Friday, July 13, 2007

Soliciting counsel

Gentle reader, I beseech you to check out my new credentials package and provide feedback, if you would. Thanks.


CaliforniaTeacherGuy said...

Just a couple of comments about your Narrative Biography, from a former editor:

1. Stick with "I am," rather than the more informal "I'm."

2. Get rid of the ampersands (&) in favor of "and."

3. Maybe you would like to consider calling it a Narrative Autobiography?

Otherwise, well written!

Peter A. Stinson said...

Thanks for the feedback. I'm straight away changing what I'm calling it. Actually: Already done as I write this.

I need to think about the tone, more informal vs. more toward the formal. I grapple with this. Part of me wants to make this more "me just talking" and more informal vs. more impersonal, some would call it more "professional," and objective. I'm going to think a little more about this and would love to hear more from Mr. Guy and everyone else.

The ampersands pose a similar, but different problem. On the one hand it connotes an informality, I think. On the other hand, I will often use the ampersand for a particular purpose. I can think of two. I use the ampersand when it is used in an organizational sense. For instance in the term "maintenance and logistics command" the ampersand is most frequently used in official documents such as instructions and notes. The second time I often use the ampersand is when listing and I have two items which are one. For instance, I might write, He was looking for an easy menu, such as roast turkey, pot pie, and peanut butter & jelly." Okay, I'm not sure that was a good example, but you see what I mean.

Having said all that, I've had one other person talk to me about the use of ampersands.

Other thoughts, gentle readers?

My thanks to Mr. Guy for dropping by. I was saddened to see that you've stopped your search. I say don't; don't stop looking.
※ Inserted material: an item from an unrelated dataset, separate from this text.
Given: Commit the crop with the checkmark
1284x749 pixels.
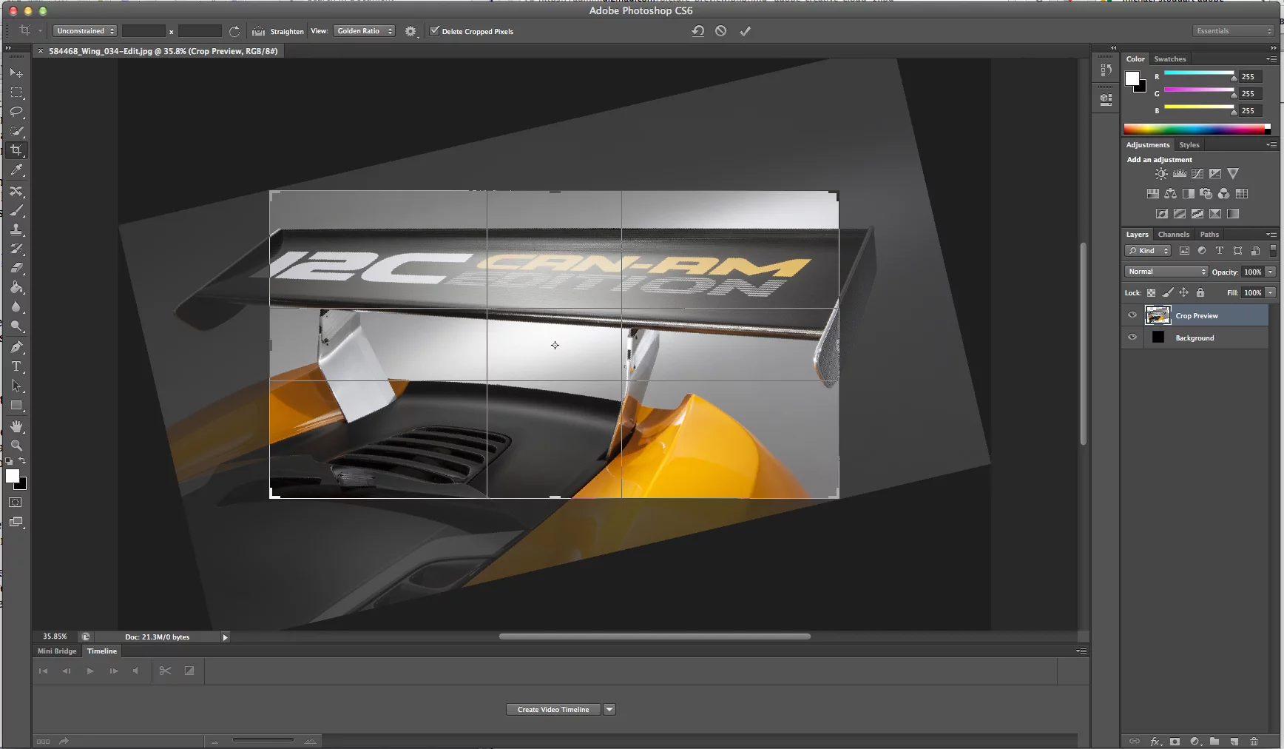Looking at the screenshot, I should [x=745, y=31].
You don't have a current fall-back plan, and if you did it would be a fall-back and not a dream. Press on.

CaliforniaTeacherGuy said...

Peter A.: Thanks for the encouragement in your last paragraph. Actually, I've regrouped and my spirit is in much better shape now than it was when I wrote earlier this morning. I'll be blogging Sunday about how I plan to forge ahead. Keep watching!

Ms. George said...

Are you looking for a job in a particular area or would you relocate? You have presented yourself quite well. There are a few independent schools in the Hudson Valley, but any school would be lucky to have you.
This is probably too picky, but in your statement about teaching/philosophy, you mentioned 'challenge' several times in one short paragraph. One of the writing tips I teach my lovelies is 'Repetition for Effect' but I wonder if your point could be made with fewer repeats.
This is really minor, so if you choose to leave it alone, no worries.
I do like the contrast between the serious and lighthearted in your Top Ten.

Peter A. Stinson said...

Ms. George,

Thanks for your comment.

Interesting your comment about relocation... I'd move to the ends of the earth for the right school community... I've touched up my "objective" page to indicate that.

I also took to heart your comments on repetitive language and have cleaned up that paragraph a bit. Hopefully it reads a little better.
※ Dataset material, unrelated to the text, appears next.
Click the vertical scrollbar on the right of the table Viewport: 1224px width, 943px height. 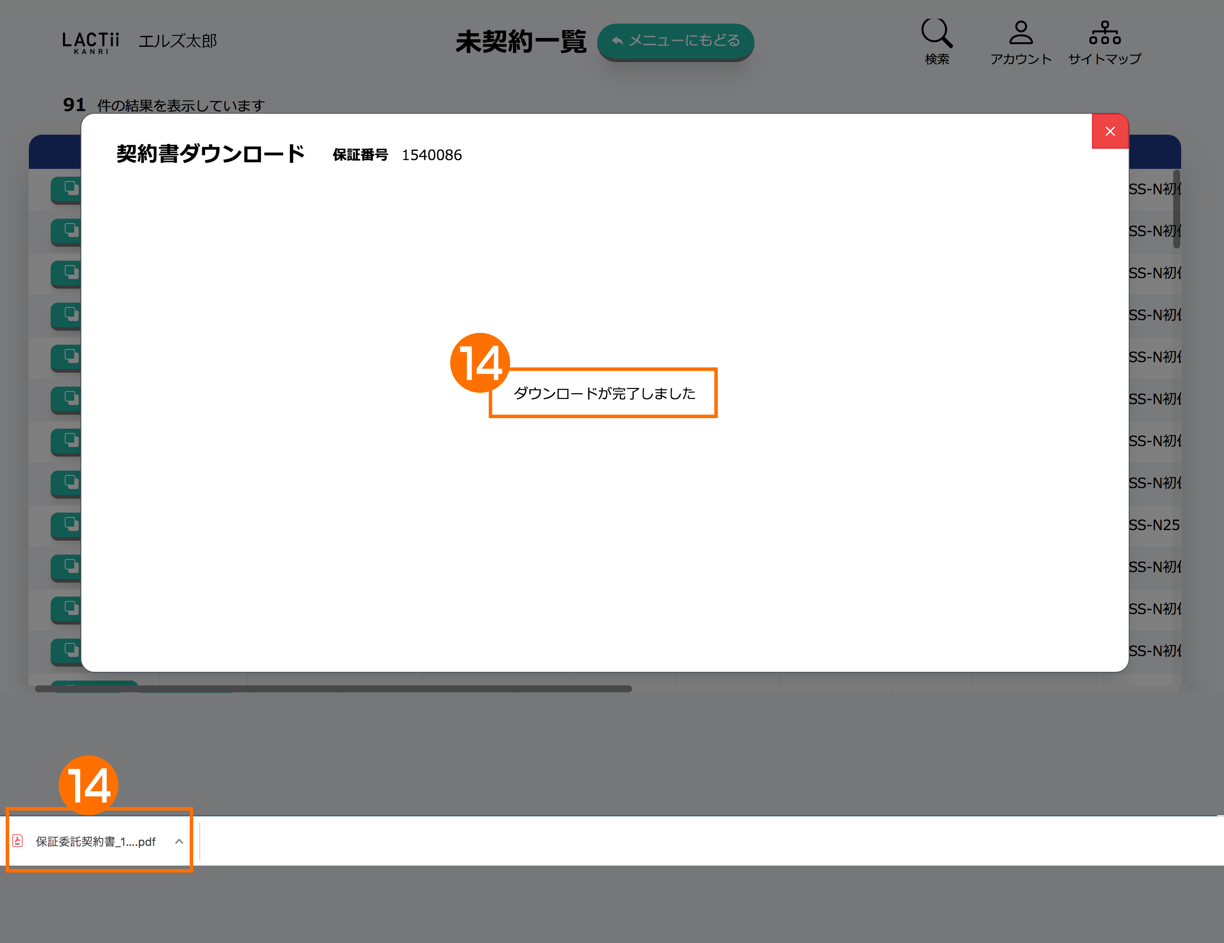click(1176, 209)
Hudson Valley: I've had one interview at a school along the Hudson, Storm King, and have applied to several others in the vicinity. I am strictly looking at boarding schools, so that limits the field a bit. I love the Hudson Valley, and would move in an instant.

The Top Ten has thrown some people off, but I've come to decide that if they can't at least accept it, much less find it mildly humorous, I'm probably not going to be a good fit.

I think the issue of "good fit" is the one that tries me the most.

Thanks for your comments.

Peter A. Stinson said...

I just had to think a bit... and I have, now.

1. I ditched the ampersands in the narrative autobiography.

2. I removed a few contractions to make things a little more formal.

Ms. V. said...

I left this on CTG's blog, but the Google Ads are distracting from your amazing credentials.

Wordpress makes really clean blogs, and I'm sure blogger does too. Sometimes wikis are just sort of messy IMO.

Good luck!

Miss Profe said...

Hi, Peter.

As a teacher who has taught in independent schools for thirteen years, here are some initial impressions:

Overall, it's a creative and original approach. Additionally, the top ten list a la David Letterman may not be well-received and perceived as lacking seriousness. Last, the Relocation Statement makes you seem desperate. I would consider leaving that off. Most intelligent folks at most independent schools know that you will relocate if the placement and price are right.